- **Your instructions**
Return the lines beginning at the one that contains "Task: Click the Catalog" and running to the end of the records, exactly and with nothing else. Omit pictures.
[Start of Attachment]
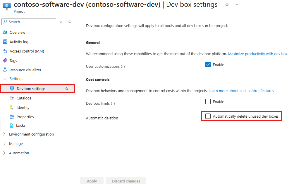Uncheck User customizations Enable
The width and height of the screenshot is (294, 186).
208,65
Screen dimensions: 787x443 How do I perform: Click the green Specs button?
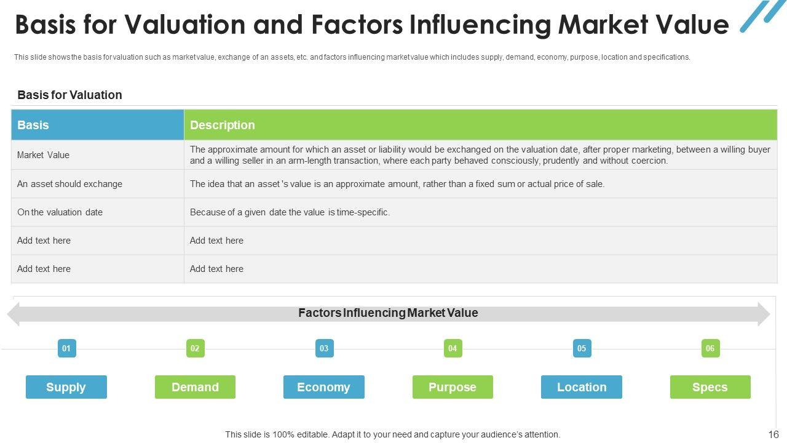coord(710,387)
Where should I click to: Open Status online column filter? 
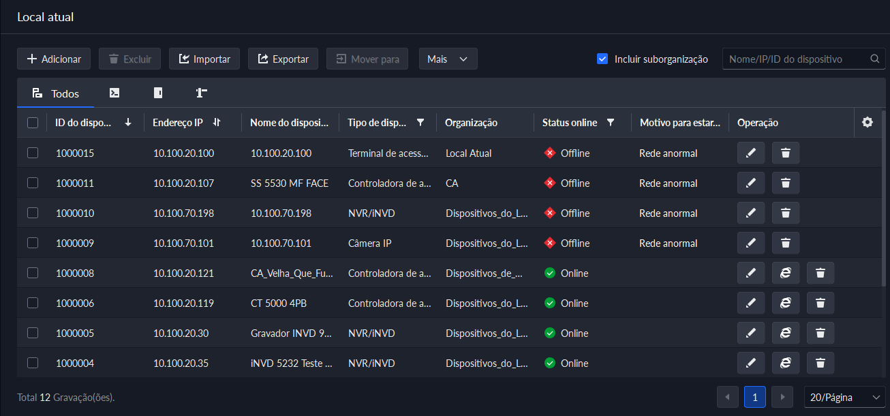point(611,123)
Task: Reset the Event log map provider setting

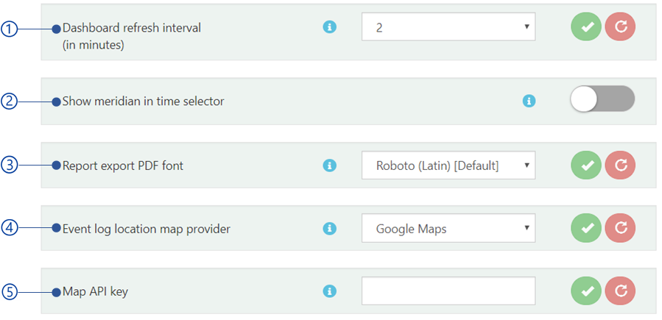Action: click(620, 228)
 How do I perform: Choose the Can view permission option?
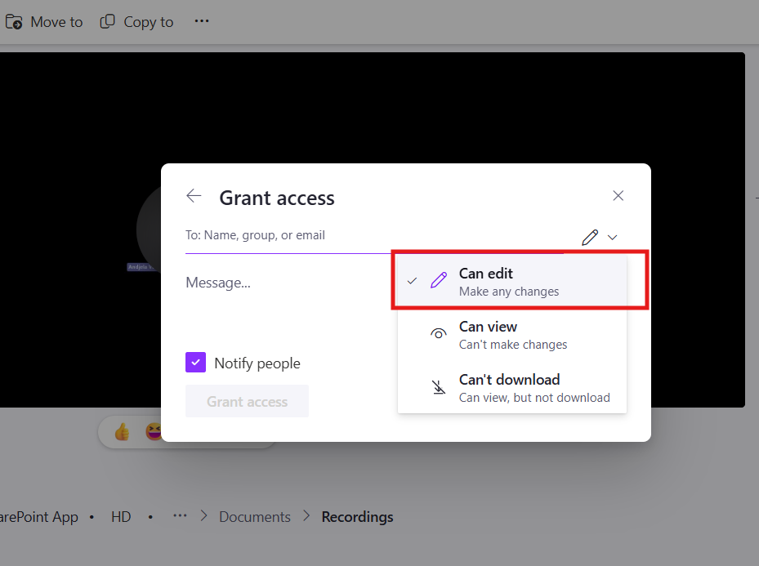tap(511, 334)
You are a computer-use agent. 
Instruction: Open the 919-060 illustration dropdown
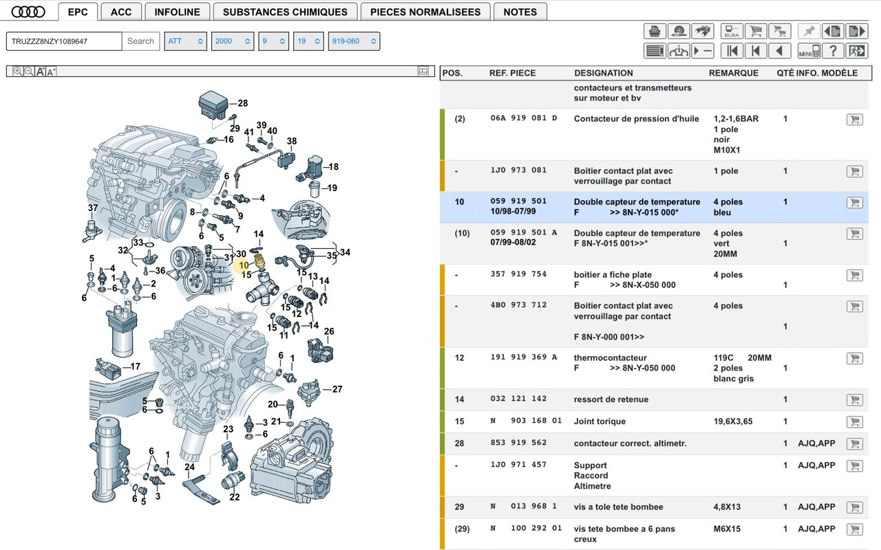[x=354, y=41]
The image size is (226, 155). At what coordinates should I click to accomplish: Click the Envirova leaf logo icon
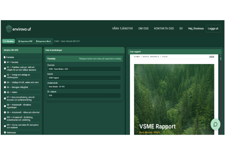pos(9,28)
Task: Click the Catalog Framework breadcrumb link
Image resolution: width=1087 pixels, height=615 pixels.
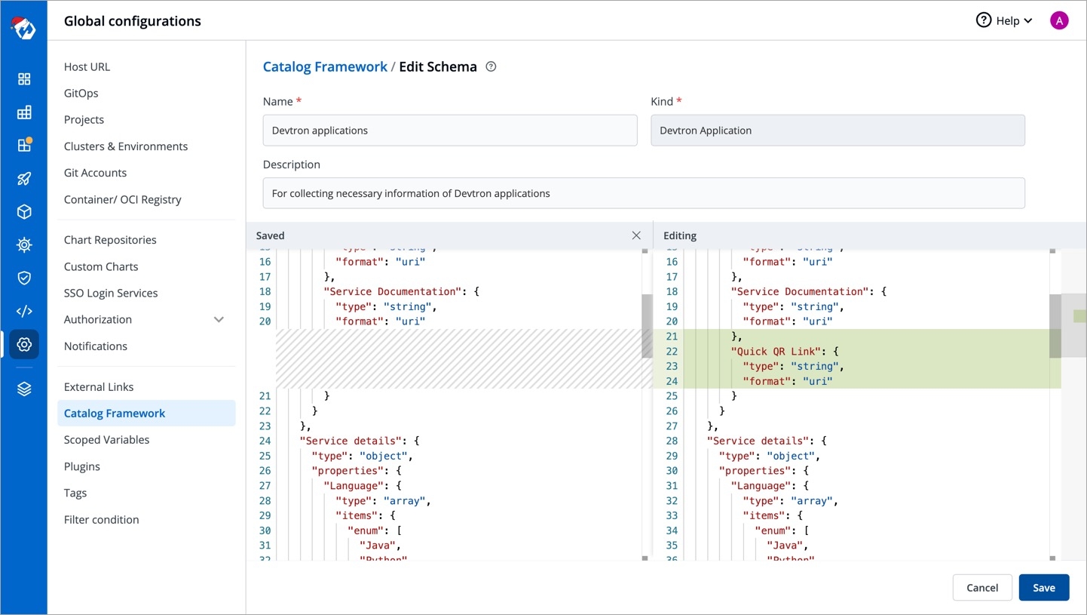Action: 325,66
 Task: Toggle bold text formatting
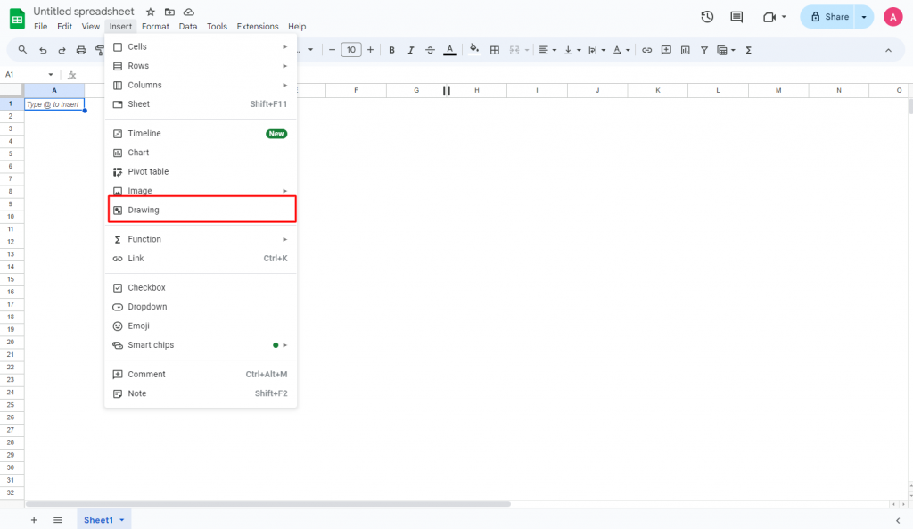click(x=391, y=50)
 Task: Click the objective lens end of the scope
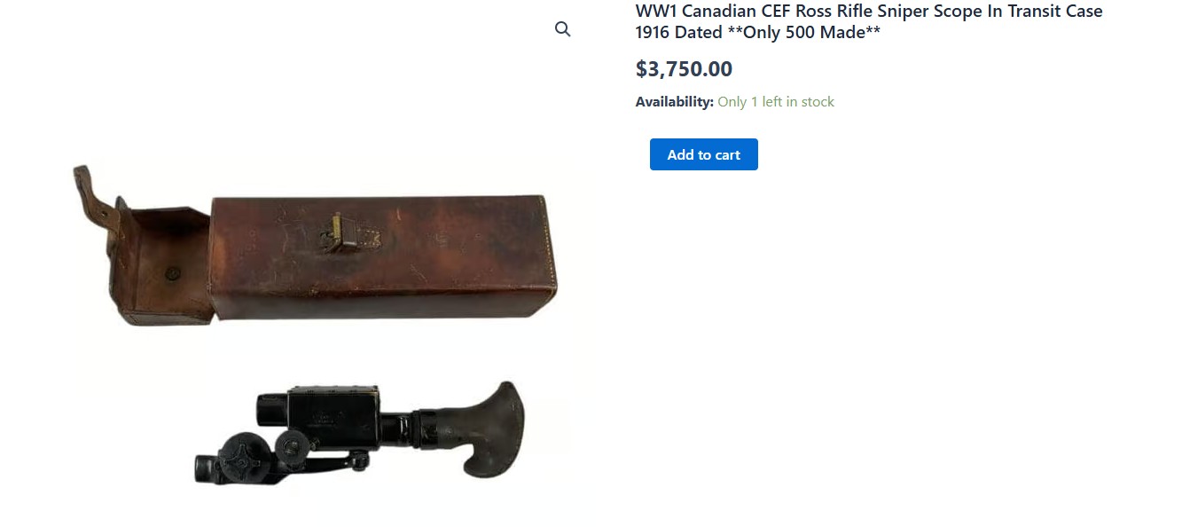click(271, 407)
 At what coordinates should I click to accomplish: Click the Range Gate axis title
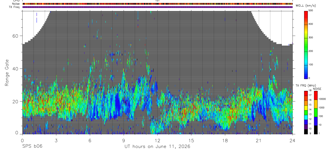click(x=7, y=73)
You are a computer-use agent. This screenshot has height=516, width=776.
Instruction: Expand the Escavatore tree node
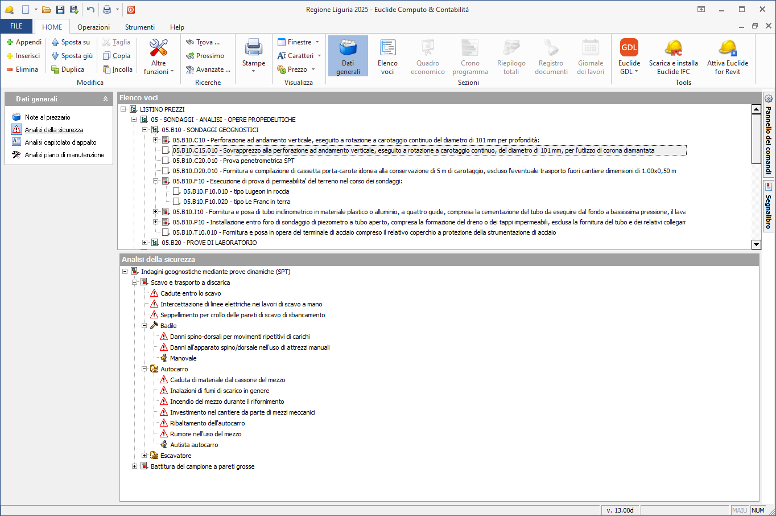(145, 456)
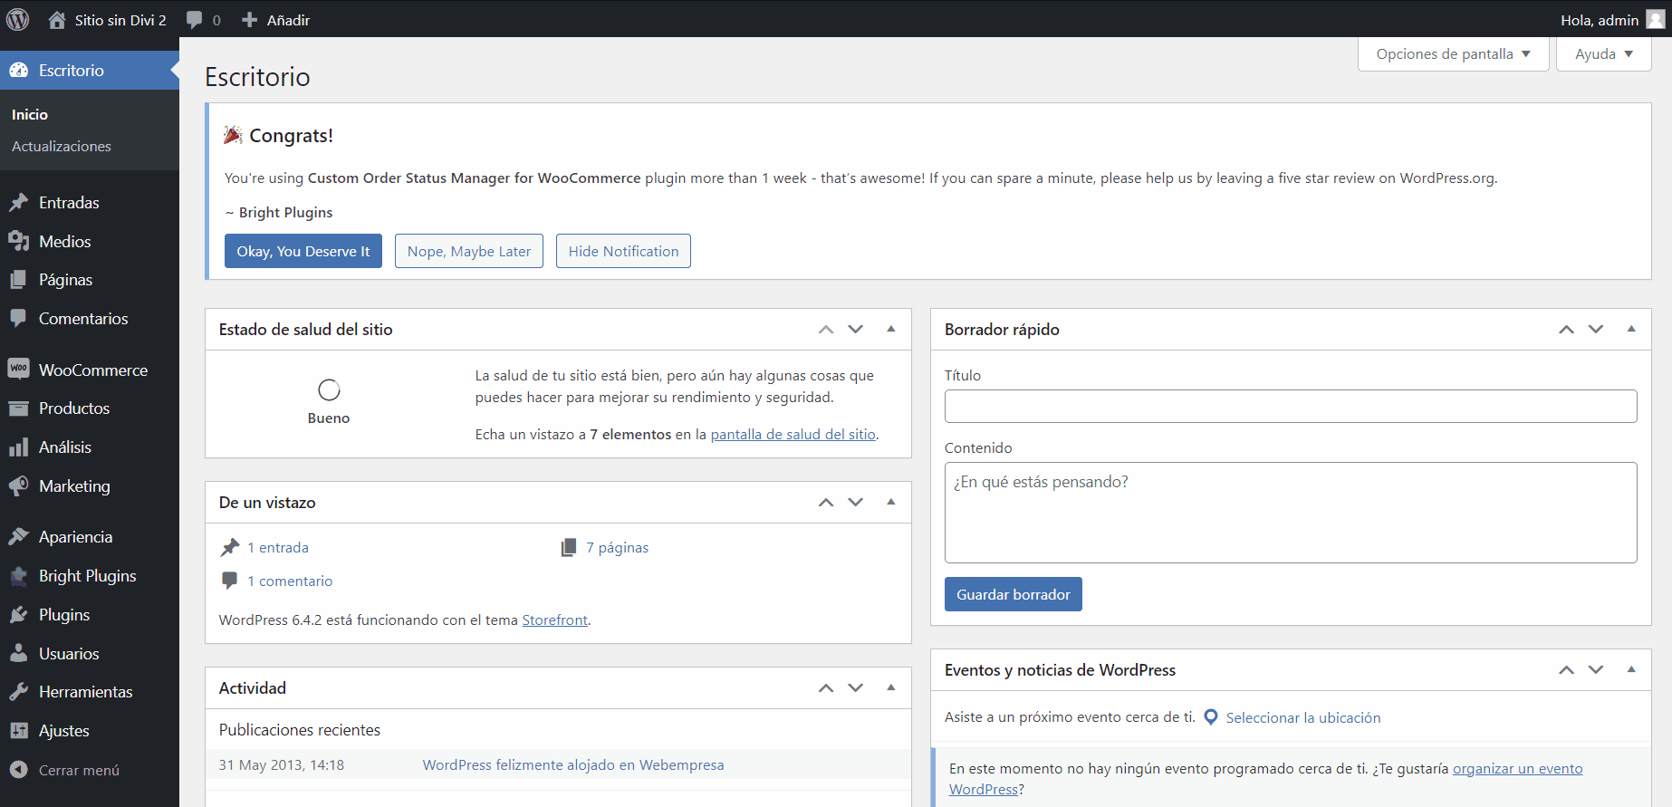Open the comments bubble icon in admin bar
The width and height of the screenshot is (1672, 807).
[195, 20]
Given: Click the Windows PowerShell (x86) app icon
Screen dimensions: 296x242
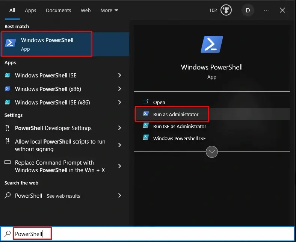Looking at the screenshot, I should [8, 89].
[End of Attachment]
- **Exercise response**
Task: Click the Catalog Framework breadcrumb link
Image resolution: width=1087 pixels, height=615 pixels.
Action: 325,66
 Task: Toggle bold text formatting
click(x=391, y=50)
 Task: Click the objective lens end of the scope
click(271, 407)
 At what coordinates should I click to accomplish: Click the Range Gate axis title
click(x=7, y=73)
You are a computer-use agent. This screenshot has height=516, width=776.
Instruction: Expand the Escavatore tree node
(145, 456)
Open the comments bubble icon in admin bar
The width and height of the screenshot is (1672, 807).
[195, 20]
Given: Click the Windows PowerShell (x86) app icon
Screen dimensions: 296x242
Looking at the screenshot, I should [8, 89].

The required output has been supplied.